Film: Central Intelligence

Cast: Kevin Hart, Dwayne Johnson, Amy Ryan, Aaron Paul

Director: Rawson Marshall Thurber

Rating:

When the Asian distributors of Central Intelligence decided to change the tagline on the poster from 'Saving the world takes a little HART and a big JOHNSON' to 'Saving the world takes a little HART and a big ROCK', they probably figured that it would help get a few more people to theatres over the weekend.

Let's face it. This is India. The Rock is The Rock after all. It's been light years and two-odd Star Wars movies since he shed his WWF days (and that bronco-insignia-d black brief) and went all Hollywood Squares on us. But kids still wonder whether you can smell-l-l-l-l-l-l-aaaah what The Rock is cooking.

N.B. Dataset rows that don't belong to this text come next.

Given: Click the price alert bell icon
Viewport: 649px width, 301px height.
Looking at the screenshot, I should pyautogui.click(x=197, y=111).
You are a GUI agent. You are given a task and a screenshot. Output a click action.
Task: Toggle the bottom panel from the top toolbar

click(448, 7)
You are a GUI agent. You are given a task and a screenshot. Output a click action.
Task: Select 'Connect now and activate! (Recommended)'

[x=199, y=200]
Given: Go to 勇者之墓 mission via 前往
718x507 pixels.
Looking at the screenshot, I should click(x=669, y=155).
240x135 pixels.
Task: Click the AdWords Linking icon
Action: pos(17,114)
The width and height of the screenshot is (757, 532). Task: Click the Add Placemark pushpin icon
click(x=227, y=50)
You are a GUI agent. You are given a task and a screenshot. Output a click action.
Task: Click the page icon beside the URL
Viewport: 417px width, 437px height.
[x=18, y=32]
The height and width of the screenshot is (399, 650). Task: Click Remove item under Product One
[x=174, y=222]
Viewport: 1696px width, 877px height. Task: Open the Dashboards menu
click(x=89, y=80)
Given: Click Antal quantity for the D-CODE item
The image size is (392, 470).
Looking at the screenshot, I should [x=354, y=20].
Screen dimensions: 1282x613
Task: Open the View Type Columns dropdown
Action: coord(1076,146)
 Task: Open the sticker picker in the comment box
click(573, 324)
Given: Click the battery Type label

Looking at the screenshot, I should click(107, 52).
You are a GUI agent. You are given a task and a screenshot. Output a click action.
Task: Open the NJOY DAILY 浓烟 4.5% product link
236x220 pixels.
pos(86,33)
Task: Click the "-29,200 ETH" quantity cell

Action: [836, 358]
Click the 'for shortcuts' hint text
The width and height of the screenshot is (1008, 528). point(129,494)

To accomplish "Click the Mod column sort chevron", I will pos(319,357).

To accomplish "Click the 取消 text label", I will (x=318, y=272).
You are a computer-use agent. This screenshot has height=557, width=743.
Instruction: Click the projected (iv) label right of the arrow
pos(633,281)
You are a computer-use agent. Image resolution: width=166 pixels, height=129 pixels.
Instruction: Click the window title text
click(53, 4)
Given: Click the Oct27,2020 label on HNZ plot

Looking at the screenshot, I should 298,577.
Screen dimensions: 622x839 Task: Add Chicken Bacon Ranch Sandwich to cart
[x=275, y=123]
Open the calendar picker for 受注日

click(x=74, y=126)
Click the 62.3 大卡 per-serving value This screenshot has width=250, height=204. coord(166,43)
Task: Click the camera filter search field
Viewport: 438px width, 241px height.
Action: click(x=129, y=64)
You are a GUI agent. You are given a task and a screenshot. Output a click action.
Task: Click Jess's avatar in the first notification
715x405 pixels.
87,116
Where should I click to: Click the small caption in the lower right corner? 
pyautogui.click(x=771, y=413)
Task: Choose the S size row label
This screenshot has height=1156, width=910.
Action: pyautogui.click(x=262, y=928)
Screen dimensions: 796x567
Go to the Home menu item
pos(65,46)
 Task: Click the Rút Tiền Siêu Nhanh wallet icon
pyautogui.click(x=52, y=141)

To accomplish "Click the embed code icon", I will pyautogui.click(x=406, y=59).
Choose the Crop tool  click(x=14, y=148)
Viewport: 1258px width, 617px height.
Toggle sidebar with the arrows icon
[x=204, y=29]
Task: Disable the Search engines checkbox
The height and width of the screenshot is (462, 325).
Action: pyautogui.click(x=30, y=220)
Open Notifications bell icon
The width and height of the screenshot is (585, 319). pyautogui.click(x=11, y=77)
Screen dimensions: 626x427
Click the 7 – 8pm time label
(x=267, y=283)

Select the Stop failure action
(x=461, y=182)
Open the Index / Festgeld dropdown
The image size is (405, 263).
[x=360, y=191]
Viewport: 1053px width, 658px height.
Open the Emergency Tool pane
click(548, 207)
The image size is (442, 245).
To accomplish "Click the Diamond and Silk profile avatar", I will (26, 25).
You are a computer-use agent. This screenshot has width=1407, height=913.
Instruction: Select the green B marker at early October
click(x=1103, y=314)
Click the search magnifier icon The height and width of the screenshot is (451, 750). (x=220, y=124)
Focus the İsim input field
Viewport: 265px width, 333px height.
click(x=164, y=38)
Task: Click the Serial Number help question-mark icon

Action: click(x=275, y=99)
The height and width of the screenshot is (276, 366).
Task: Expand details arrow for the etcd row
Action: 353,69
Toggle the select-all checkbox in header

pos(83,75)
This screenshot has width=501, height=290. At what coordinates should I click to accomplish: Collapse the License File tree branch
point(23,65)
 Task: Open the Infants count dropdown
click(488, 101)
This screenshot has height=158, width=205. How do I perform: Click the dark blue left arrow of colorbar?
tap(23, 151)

And so, coming back to the whole marketing stratagem, here's why I think it's sheer genius: It's probably the ONLY way they can get people to watch this movie. Because if any of them, fans of The Rock or otherwise, were to catch a preview, they'd tap out faster than the Hardy Boyz.

Mostly brazen, sexist, boorish, offensive and packed with stereotypes that would make Tango and Cash cringe, Central Intelligence is a big muscled bore with a few odd laughs thrown in. Incidentally, some of the humour could crack up to if you're in a particularly 'freshman' frame of mind, but there's only so many jokes about fat teens, small wieners and black men you can take in under two hours. But hey, if you can put up with a stale plot that has a high school reunion, stolen missile codes and CIA 'suits' being ridiculous just for those laughs, you're welcome to them any time.

Dwayne 'The Rock' Johnson plays Bob Stone, an ex-fat kid who was stripped naked and bullied in high school, but is now a ripped, tattooed CIA agent. The shorter, and infinitely more animated Kevin 'No Known Middle Name' Hart is Calvin Joyner, the only kid who was nice to Bob in High School. Bored with his life as an accountant, Hart is psyching up for their High School reunion when Johnson reappears with a conspiracy theory about stolen missile launch codes. There's also an evil mole in the CIA called the Black Beaver, Go figure.

The plot gets more and more ridiculous till it reaches a point where The Rock needs to take off his clothes and do that whole jumping tricep thing that muscled men do. It's so ridiculous you want to laugh. But only a strangled half-cry mixed with a mandatory yawn may make it out of your epiglottis.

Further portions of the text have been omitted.